İŞÇİ MALİYETLERİ YÜKSELİYOR, FİYAT DÜŞÜYOR
Palas, üretimin meşakkatli olmasının yanında, en büyük sıkıntının maliyetlerde olduğunu belirtiyor:
“En çok işçilik masrafı zorluyor. Yevmiyeler 1300-1500 lira civarında. Asgari ücret yükselince biz de ona göre ödemek zorundayız. Ama satış fiyatı aynı hızla artmıyor. Geçen ay kilosu 180 liraydı, hasat başlayınca 120’ye düştü.”
Fiyatların birkaç tüccarın elinde şekillendiğini söyleyen Palas, “Biz fiyat belirleyemiyoruz, 3-5 tüccar var, ne derlerse o oluyor. Tarım Kredi Kooperatifi, çiftçiden mahsul alsa bu kadar mağduriyet yaşanmaz,” diye konuştu.
‘GENÇLER DEVAM ETMİYOR, ÇİFTÇİLİK BİTECEK’
Kooperatifleşme fikrini de değerlendiren Palas, artık üretici sayısının azaldığını, gençlerin bu işi sürdürmek istemediğini dile getiriyor:
“Bizden sonra kimse kalmayacak. Gençler bu kadar emek verip karşılığını alamadığını görünce çiftçiliğe yönelmiyor. Herkes şehre göçüyor. Böyle giderse susamcılık da bitecek.”

‘VERİM FENA DEĞİL AMA KAR YOK’
Benzer endişeleri paylaşan bir diğer üretici Metin Yiğit de bu yıl verimin fena olmadığını ancak karın olmadığını söyledi.
Yiğit, üç yıldır ortalama fiyatların 120-130 TL civarında olduğunu hatırlatarak, “Aradan üç yıl geçti, her şey iki katına çıktı ama susam neredeyse yerinde sayıyor,” ifadelerini kullandı.
“BİR İŞÇİ GÜNDE 25 KİLO TOPLUYOR”
Yiğit, bir işçinin günde yaklaşık 25 kilo susam yolduğunu anlatarak, “Bir işçiye bin beş yüz lira yevmiye, üç beş yüz lira da yol masrafı veriyoruz. Bu hesapla çiftçinin eline bir şey kalmıyor. Gübresi, mazotu, ilaçlaması da cabası,” diye konuştu.

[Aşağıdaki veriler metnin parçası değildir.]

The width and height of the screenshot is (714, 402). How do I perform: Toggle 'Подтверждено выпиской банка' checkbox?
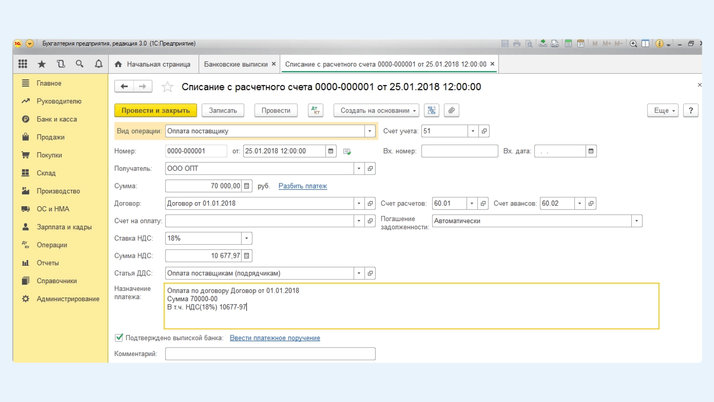point(119,338)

Manavgat susamının “altın” sıfatını hak edecek kadar kaliteli olduğunu söyleyen Yiğit, ancak bu emeğin karşılığının alınamadığını belirtiyor:
“Bizim susamımızın içi tertemiz, kum olmaz, rengi bozuk olan ayrılır. Ama emeğimizin değeri bilinmiyor. Çocuklarımız da bu çileyi gördükçe tarımdan uzaklaşıyor.”
‘ALTIN TOPRAKTA KALMASIN’
İki üretici de aynı noktada birleşiyor: Manavgat’ın coğrafi işaretli Altın Susamı, hem bölge tarımı hem de ülke ekonomisi açısından büyük değer taşıyor. Ancak artan maliyetler, belirsiz fiyat politikaları ve tarımdan uzaklaşan genç kuşak, bu geleneğin sürdürülebilirliğini tehdit ediyor.